Once the pictures are removed, restate the data below word for word.

Data section
↓↓↓

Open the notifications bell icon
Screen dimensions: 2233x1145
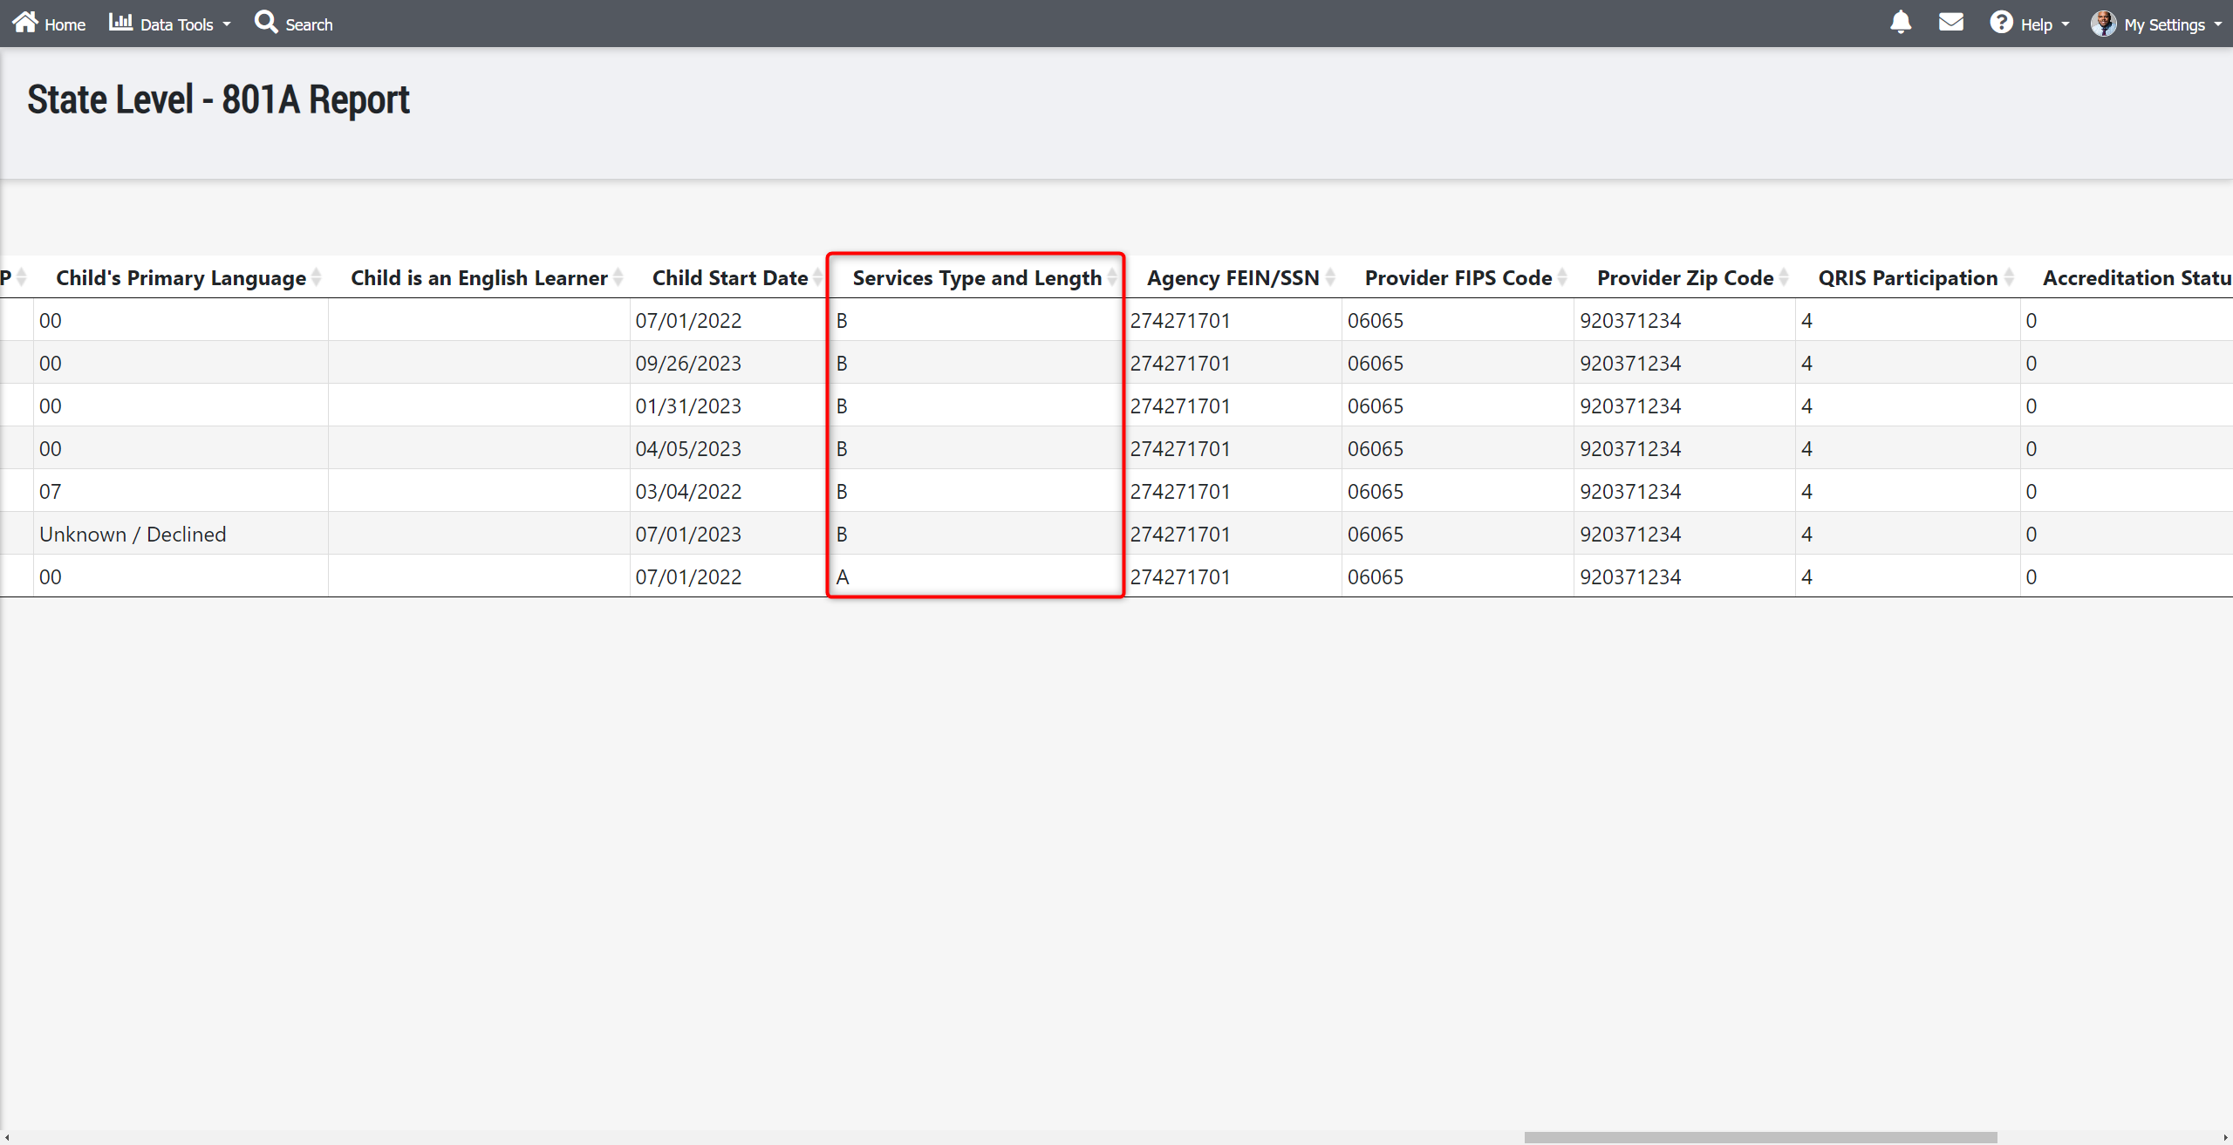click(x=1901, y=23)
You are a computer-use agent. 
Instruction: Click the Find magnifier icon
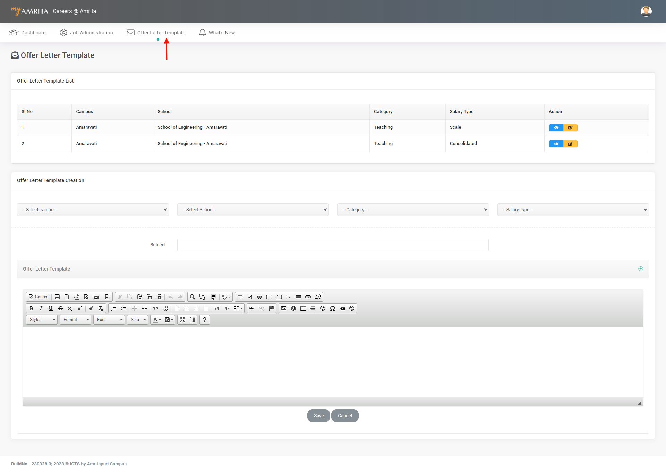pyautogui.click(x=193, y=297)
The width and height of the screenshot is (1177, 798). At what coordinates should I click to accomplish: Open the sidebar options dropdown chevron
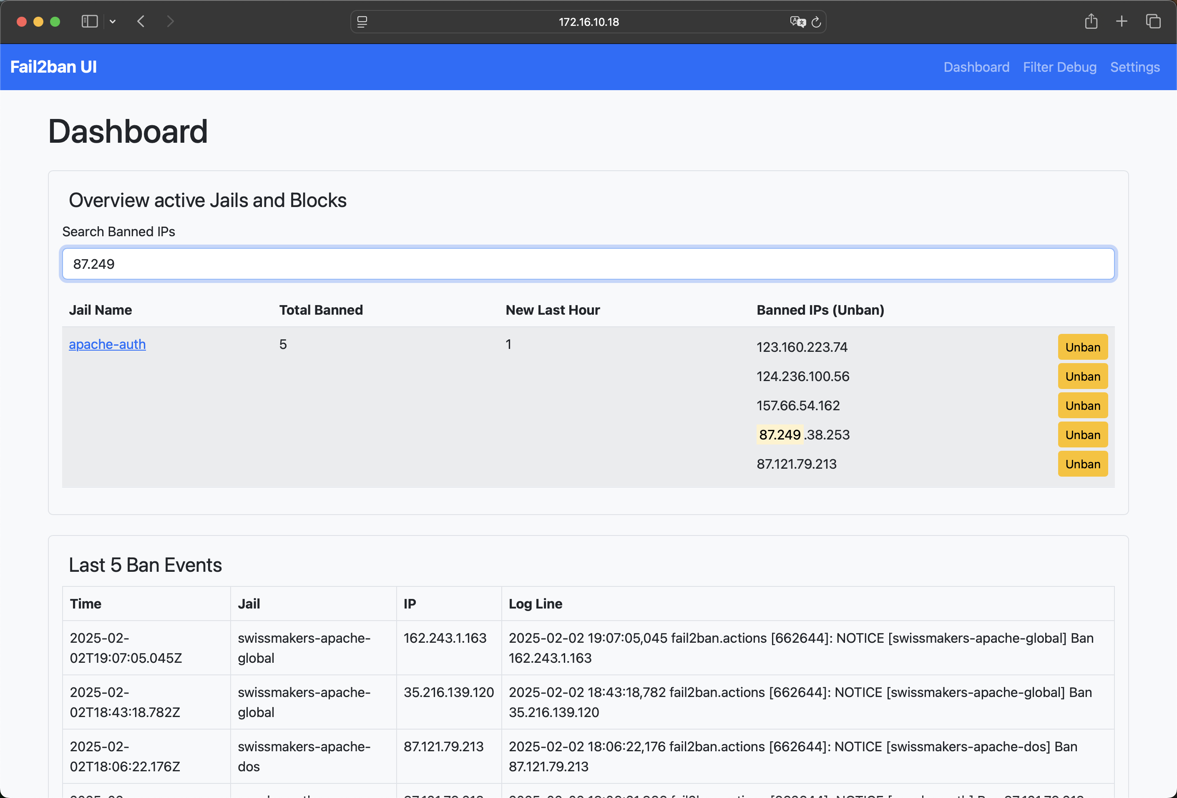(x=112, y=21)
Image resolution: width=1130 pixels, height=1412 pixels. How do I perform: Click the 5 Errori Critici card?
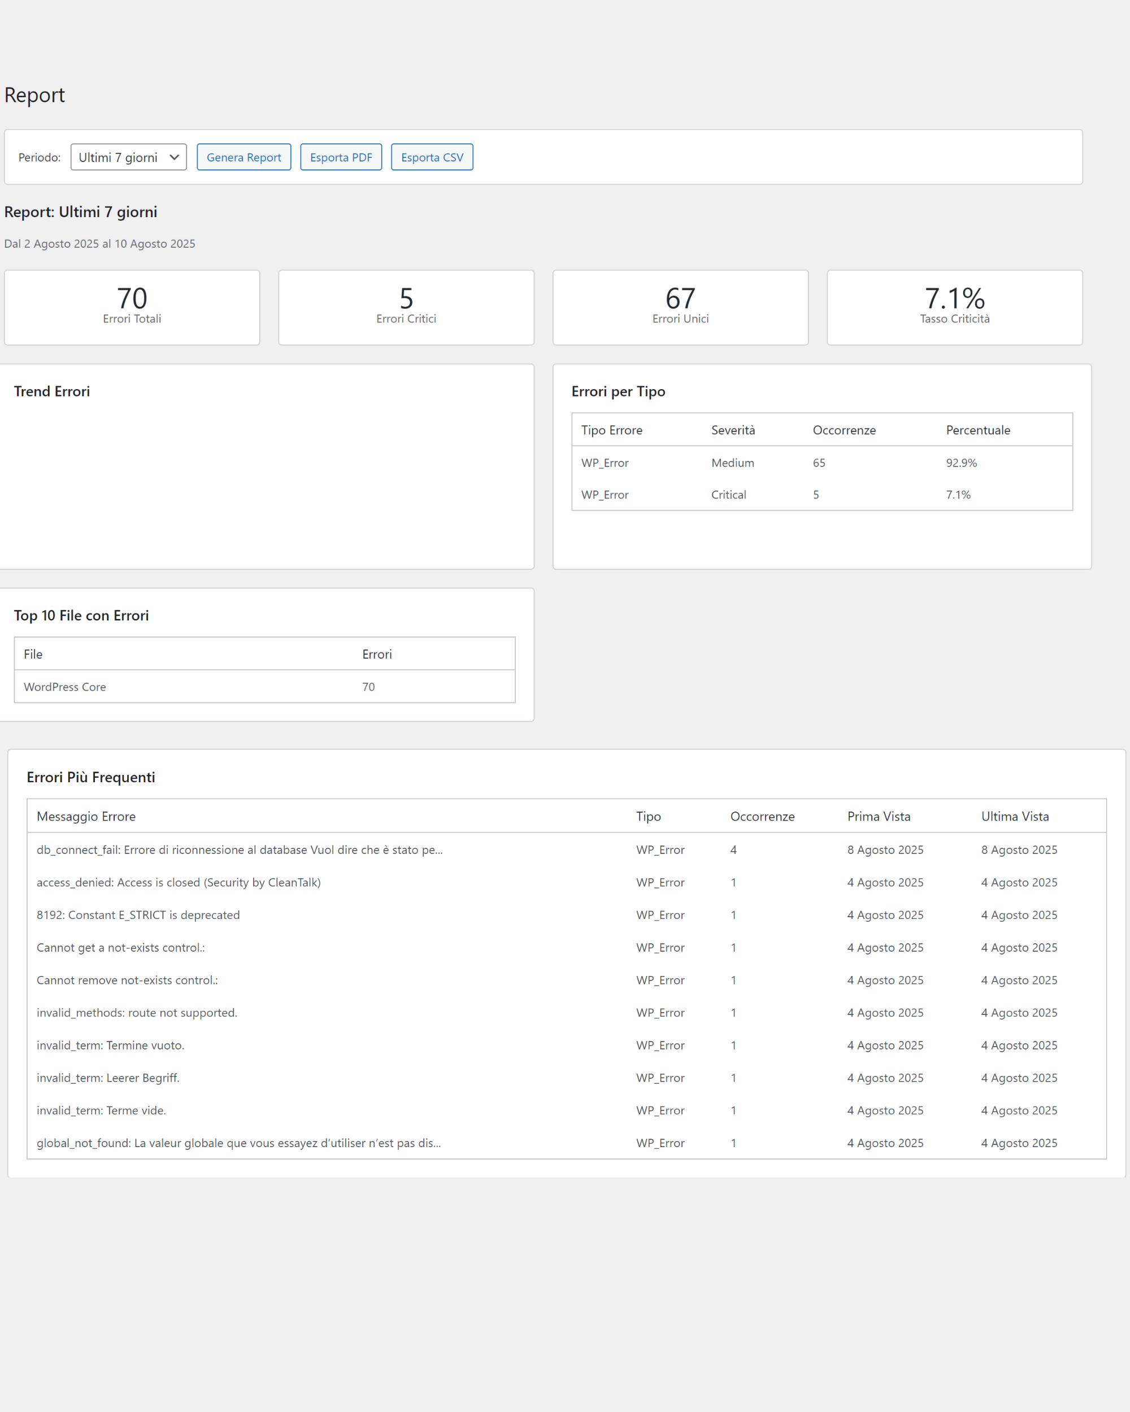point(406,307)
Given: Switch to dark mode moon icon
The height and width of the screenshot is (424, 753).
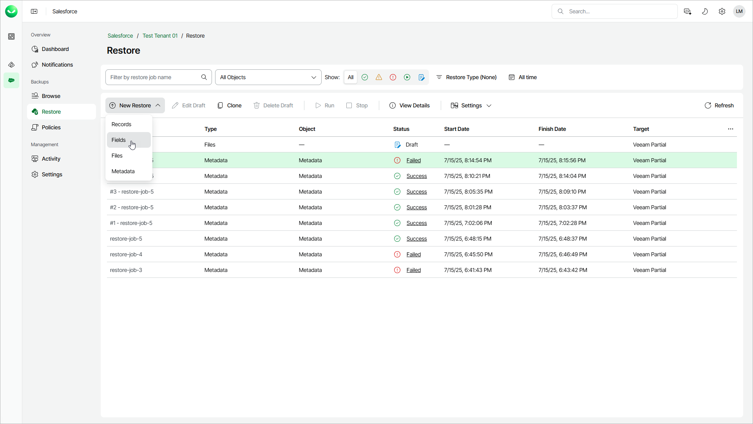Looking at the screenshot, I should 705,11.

↑↑↑

Solution to this task
Open the notifications bell icon
Screen dimensions: 2233x1145
click(x=1901, y=23)
You are a computer-use agent. 
Instruction: Click the Find magnifier icon
pyautogui.click(x=193, y=297)
The width and height of the screenshot is (1177, 798). At what coordinates should I click to accomplish: Open the sidebar options dropdown chevron
(x=112, y=21)
Image resolution: width=1130 pixels, height=1412 pixels. How do I perform: Click the 5 Errori Critici card?
point(406,307)
Given: Switch to dark mode moon icon
The height and width of the screenshot is (424, 753).
Looking at the screenshot, I should 705,11.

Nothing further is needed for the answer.